Wie ist das jetzt mit der Neurodivergenz?
Wir haben schon gesehen: Selbstgespräche sind nicht auf neurodivergente Menschen beschränkt, sondern jeder Mensch hat einen mehr oder weniger stark ausgeprägten inneren Dialog. Die Wissenschaft geht davon aus, dass Selbstgespräche wichtig für die exekutiven Funktionen sind und untersucht daher die Wirkung und Funktionsweise von inneren Gesprächen bei Menschen mit exekutiven Dysfunktionen.
Diese Studie untersucht beispielweise speziell innere Sprache bei Autismus und bei Schizophrenie mit akustisch verbalen Halluzinationen, hat aber auch einen sehr interessanten Abschnitt über ADHS. Sie kommt dabei zu der Vermutung, dass bei Autismus der innere Dialog seltener genutzt wird (vor allem, wenn die sozio-kommunikativen Fähigkeiten eingeschränkt sind), während er bei ADHS unkontrollierter und damit tendenziell störender ist. Beides könnte nach Ansicht der Wissenschaftlerinnen und Wissenschaftler negative Auswirkungen auf die exekutiven Funktionen haben.

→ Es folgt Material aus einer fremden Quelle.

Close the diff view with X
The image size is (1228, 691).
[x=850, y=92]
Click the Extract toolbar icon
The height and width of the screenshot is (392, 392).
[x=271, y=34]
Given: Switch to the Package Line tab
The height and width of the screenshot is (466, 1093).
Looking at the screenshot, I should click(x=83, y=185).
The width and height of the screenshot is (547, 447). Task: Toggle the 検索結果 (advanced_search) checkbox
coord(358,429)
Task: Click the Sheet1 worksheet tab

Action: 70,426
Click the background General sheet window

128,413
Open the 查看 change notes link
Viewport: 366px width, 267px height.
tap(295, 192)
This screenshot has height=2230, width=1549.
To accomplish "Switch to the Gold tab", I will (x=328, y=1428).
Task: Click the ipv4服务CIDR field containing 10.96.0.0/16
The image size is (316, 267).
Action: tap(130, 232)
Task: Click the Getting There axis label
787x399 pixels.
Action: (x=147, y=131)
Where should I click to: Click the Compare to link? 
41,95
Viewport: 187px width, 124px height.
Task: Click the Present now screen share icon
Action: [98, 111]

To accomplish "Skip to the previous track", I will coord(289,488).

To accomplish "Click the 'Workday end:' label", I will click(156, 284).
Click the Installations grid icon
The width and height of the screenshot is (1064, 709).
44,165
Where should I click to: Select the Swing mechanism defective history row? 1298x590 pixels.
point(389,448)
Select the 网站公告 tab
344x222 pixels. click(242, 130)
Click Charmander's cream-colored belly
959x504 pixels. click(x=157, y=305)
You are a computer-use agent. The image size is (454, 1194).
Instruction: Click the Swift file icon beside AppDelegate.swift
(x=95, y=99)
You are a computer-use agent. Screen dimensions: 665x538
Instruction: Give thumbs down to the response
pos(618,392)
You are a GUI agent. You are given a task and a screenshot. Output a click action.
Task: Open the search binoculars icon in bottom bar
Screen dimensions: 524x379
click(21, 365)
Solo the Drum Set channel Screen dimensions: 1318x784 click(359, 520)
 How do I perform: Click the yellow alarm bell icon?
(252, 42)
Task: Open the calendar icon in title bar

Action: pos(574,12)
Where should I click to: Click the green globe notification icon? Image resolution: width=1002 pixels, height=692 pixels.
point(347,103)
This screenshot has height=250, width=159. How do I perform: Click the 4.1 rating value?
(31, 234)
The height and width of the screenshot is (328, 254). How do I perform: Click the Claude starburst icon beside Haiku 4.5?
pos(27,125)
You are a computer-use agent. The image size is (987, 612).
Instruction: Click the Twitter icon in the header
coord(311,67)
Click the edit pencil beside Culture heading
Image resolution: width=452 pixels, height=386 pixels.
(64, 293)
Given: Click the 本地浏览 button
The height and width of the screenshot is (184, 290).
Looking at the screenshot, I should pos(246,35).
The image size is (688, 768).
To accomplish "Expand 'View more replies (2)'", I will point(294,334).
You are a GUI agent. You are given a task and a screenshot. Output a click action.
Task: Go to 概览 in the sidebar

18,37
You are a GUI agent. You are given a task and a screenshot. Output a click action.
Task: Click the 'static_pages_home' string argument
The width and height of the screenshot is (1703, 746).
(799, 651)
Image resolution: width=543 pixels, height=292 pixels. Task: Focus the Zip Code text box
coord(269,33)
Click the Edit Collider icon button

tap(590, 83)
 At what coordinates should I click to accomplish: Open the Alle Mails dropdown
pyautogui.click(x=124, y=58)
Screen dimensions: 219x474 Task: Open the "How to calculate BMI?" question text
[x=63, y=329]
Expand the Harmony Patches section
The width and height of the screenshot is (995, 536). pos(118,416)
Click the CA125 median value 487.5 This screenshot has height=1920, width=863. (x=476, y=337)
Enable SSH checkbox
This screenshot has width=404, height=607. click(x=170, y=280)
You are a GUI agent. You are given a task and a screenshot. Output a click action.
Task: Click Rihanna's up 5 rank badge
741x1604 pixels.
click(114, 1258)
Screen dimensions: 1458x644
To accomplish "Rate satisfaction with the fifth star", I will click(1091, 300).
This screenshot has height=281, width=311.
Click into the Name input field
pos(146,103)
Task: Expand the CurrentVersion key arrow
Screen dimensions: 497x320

Ich kann aufgrund meiner eigenen Erfahrungen gerade die ADHS-Sicht sehr gut nachvollziehen. Nachts nicht einschlafen können, weil die Gedanken noch durch den Kopf toben? Klingt doch sehr nach unkontrollierten inneren Mono- oder Dialogen! Und auch intrusive Gedanken (die ja auch bei ADHS häufig sind) sind wahrscheinlich eine Form davon.
Man kann also sagen:
- Selbstgespräche – egal ob verbalisiert oder innerlich (innere Stimme, innerer Dialog, innerer Monolog, innerer Sprache, inneres Gespräch…) – sind sowohl für neurotypische als auch für neurodivergente Menschen üblich.
- Selbstgespräche sind äußerst nützlich.
- Selbstgespräche können bewusst eingesetzt werden.
- Selbstgespräche können aber gerade in unkontrollierter Form auch hinderlich oder schädlich sein.
- Unkontrollierte Selbstgespräche können die Form von negativen Selbstgesprächen oder intrusiven Gedanken annehmen. Es ist möglich, diese negativen Selbstgespräche bewusst zu kontern, indem man positive Selbstgespräche dagegen einsetzt.
Ich mag meine eigenen Selbstgespräche jetzt noch mehr und werde mich zukünftig sicher auch nicht mehr dafür schämen, denn was innere Dialoge alles können ist einfach sehr, sehr cool!